Mr Sunak said: “We have a chance to cut cancer deaths by a quarter, significantly ease those pressures and protect our children, and we should take it. This is not a values judgment on people who smoke.

“I don’t believe it would be fair to take away the rights of anyone to smoke who currently does so, and the vote on this in Parliament will be a free vote, as the bar on smoking in public places was and raising the smoking age to 18 was.”

Do Conservative MPs support the proposals?

A total of 165 Conservatives either abstained or voted against the legislation on Tuesday. Specifically, 59 Tories opposed it.

Kemi Badenoch, who is widely seen as a Tory leadership hopeful, voted against the Bill, citing that legally competent adults should not be treated differently.

“I do not support the approach this Bill is taking and so will be voting against it,” she tweeted.

“We should not treat legally competent adults differently in this way, where people born a day apart will have permanently different rights. Among other reasons it will create difficulties with enforcement. This burden will fall not on the state but on private businesses.”

Liz Truss, the former prime minister, also voted against the Bill. “I think the whole idea that we can protect adults from themselves is hugely problematic and it effectively infantilises people,” she said.

“People want to make their own decisions about what they eat and what they drink and how they enjoy themselves.”

Suella Braverman and Robert Jenrick also voted against the Bill, while Penny Mordaunt and Priti Patel abstained.

Wes Streeting, the shadow health secretary, floated a similar ban almost a year before Mr Sunak’s announcement.

He has vowed to “come down like a ton of bricks” on the vaping industry if Labour wins the next general election.

What will the punishment be for breaking the smoking law?

A fixed penalty notice regime will be introduced by Clause 24 of the Bill, giving authorities the option to issue an immediate on-the-spot fine rather than pursuing a prosecution in the courts.

Trading Standards officers would issue fines to anyone selling vaping products to under-18s or selling cigarettes to people born on or after Jan 1 2009 – affecting all of Generation Alpha. These fines could be as high as £2,500.

Who will be punished?

Businesses and individuals alike could be punished for breaching the smoking ban.

For underage sales, either the shop worker responsible for the sale or the business itself could receive a fine.

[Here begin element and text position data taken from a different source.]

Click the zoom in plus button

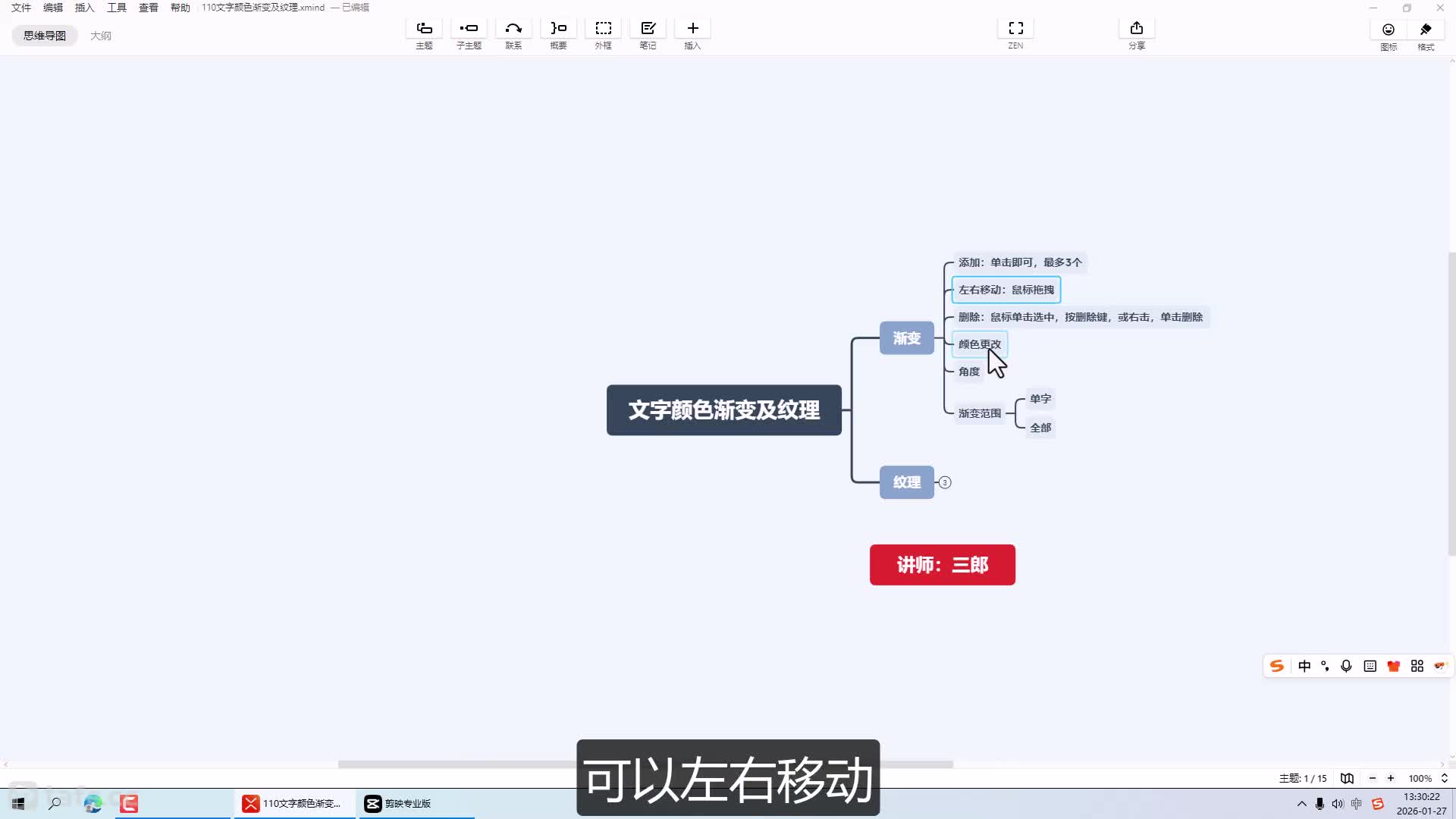point(1391,778)
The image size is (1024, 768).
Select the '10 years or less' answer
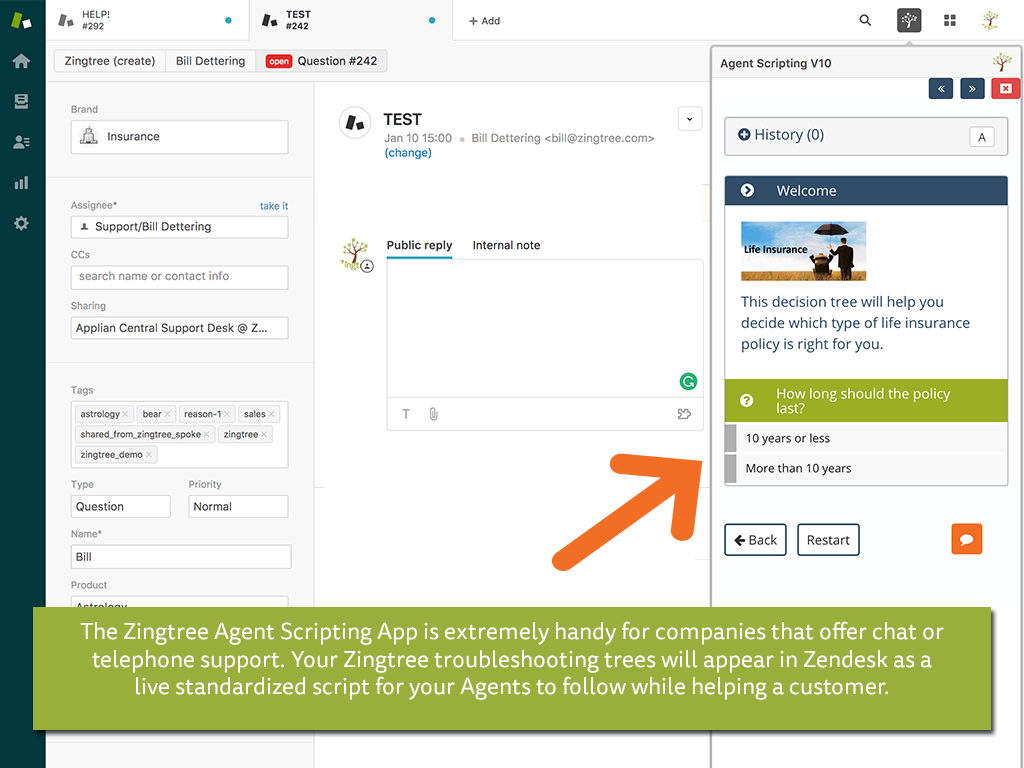[788, 438]
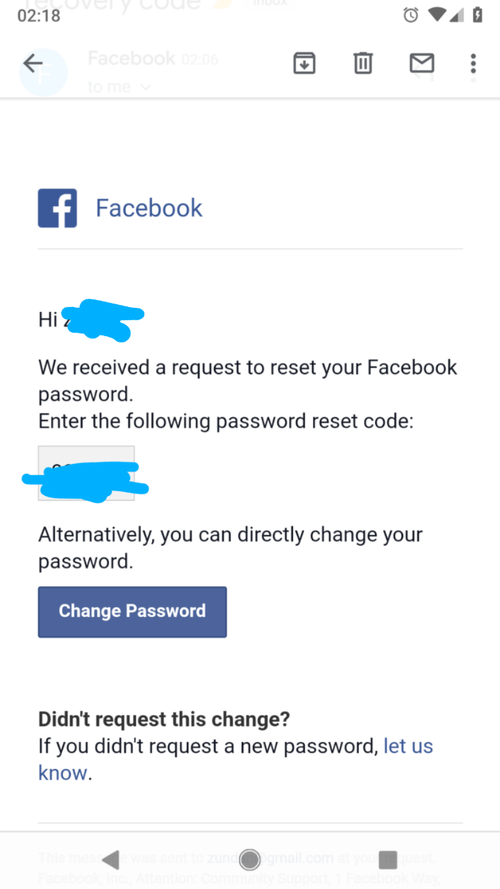Archive this email with the archive icon
500x889 pixels.
click(x=304, y=63)
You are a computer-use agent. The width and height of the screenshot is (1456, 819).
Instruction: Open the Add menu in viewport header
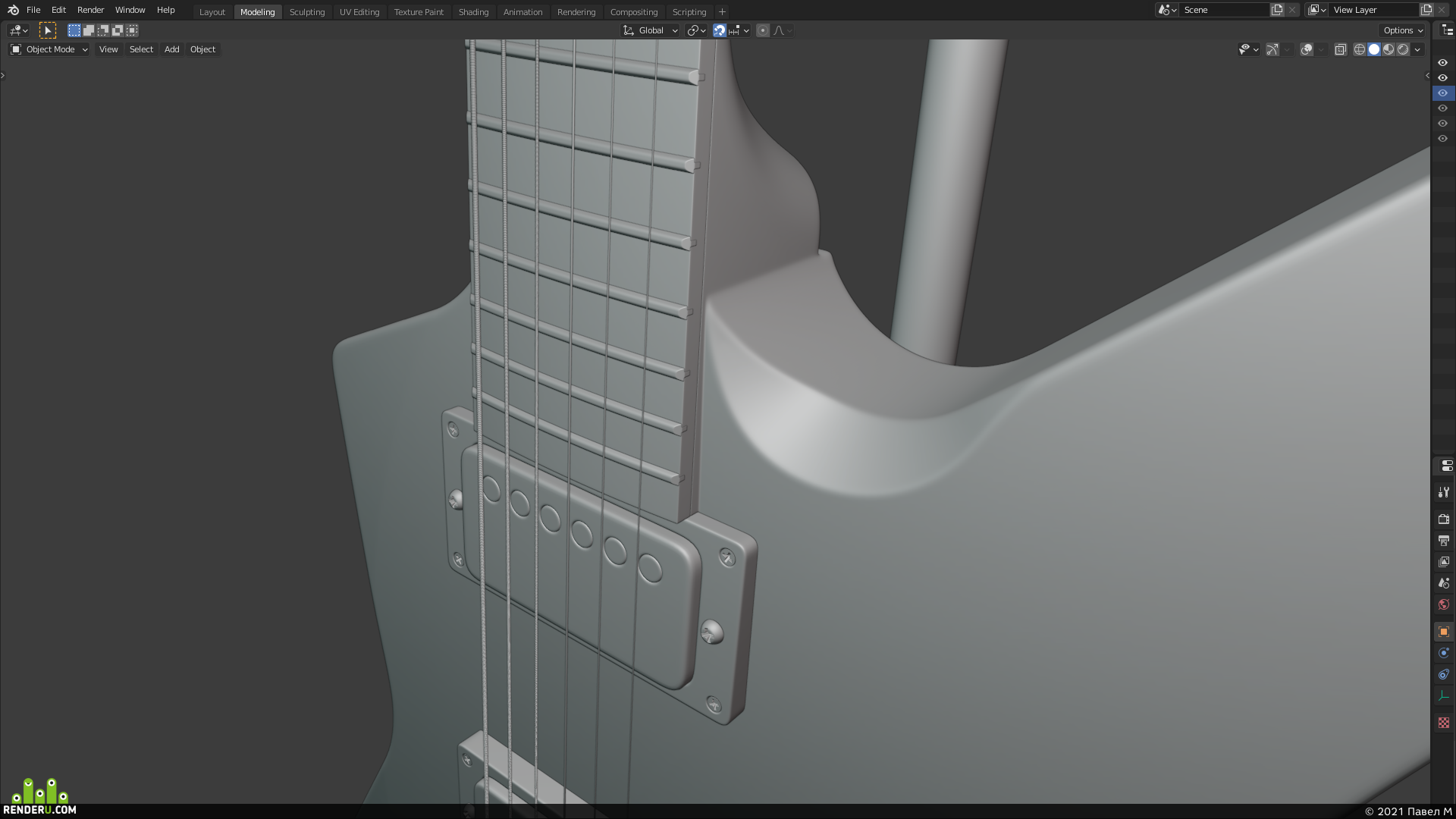(171, 49)
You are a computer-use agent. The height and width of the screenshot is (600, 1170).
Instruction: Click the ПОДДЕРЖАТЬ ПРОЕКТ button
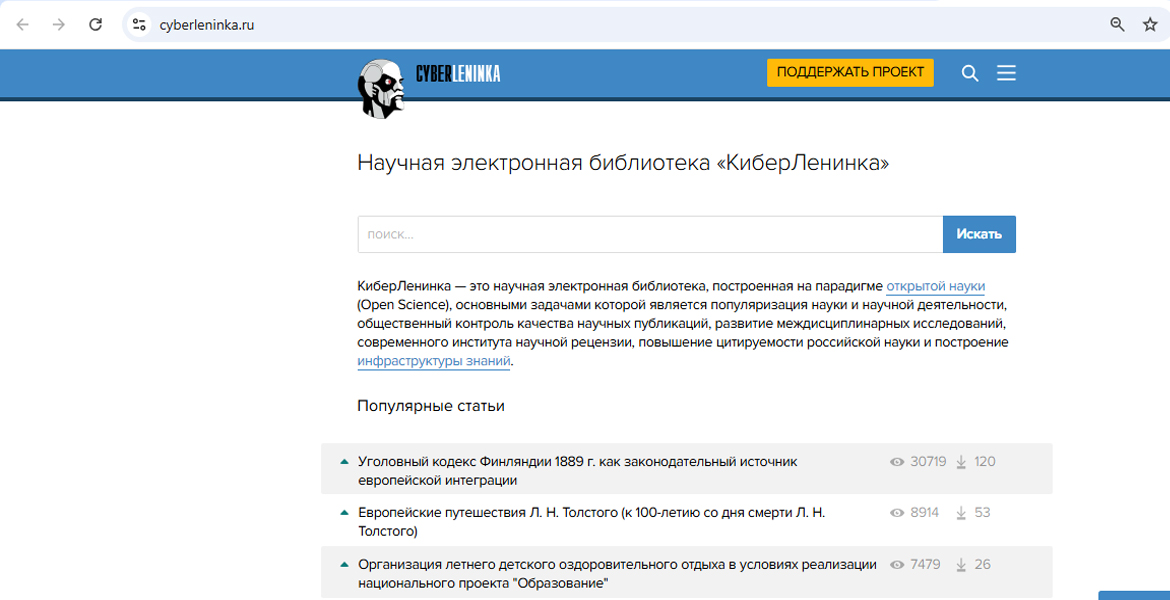(850, 73)
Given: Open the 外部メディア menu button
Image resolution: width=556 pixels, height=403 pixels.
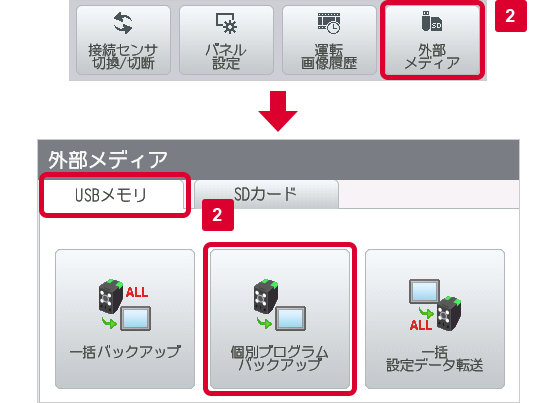Looking at the screenshot, I should coord(432,40).
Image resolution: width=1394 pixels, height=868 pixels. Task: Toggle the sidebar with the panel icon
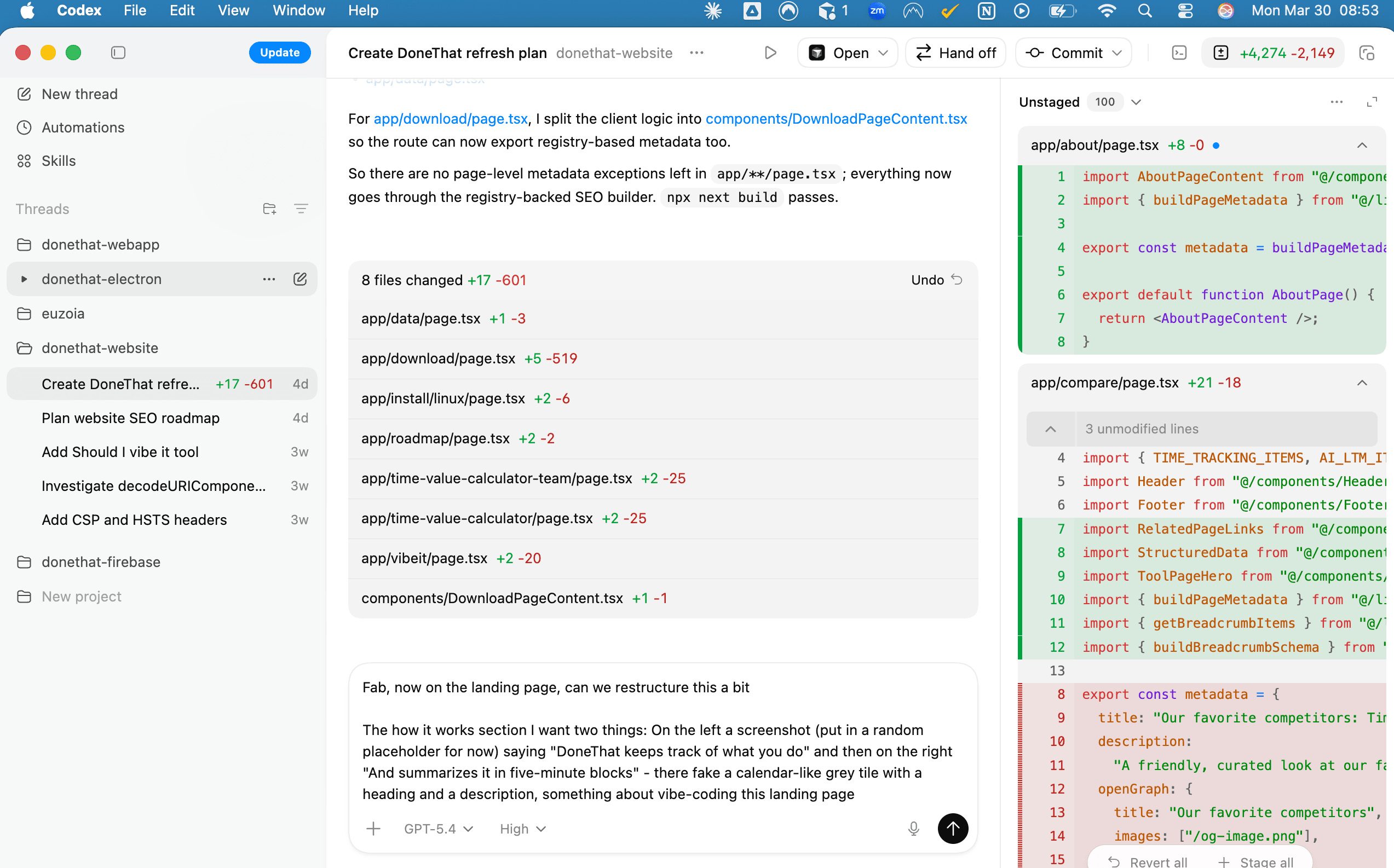[118, 52]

Anyone buying or attempting to buy a cigarette on behalf of someone too young to buy one themselves would be liable to receive a fixed penalty notice.

If 28 days pass after the fine is issued and it has not been paid, authorities could proceed to prosecute individuals or businesses in the courts at any point in the following six months.

How much money will businesses lose?

While it remains to be seen how far newsagents and convenience stores will find themselves out of pocket, the only other smoking ban to be introduced in an advanced economy does provide a cautionary tale.

New Zealand introduced a similar smoking ban to Mr Sunak’s under Jacinda Ardern, its former prime minister, but the measure proved short-lived, with the new government scrapping the legislation at the end of last year.

Owners of newsagents and corner shops in New Zealand said they lost revenue even with subsidies from its government.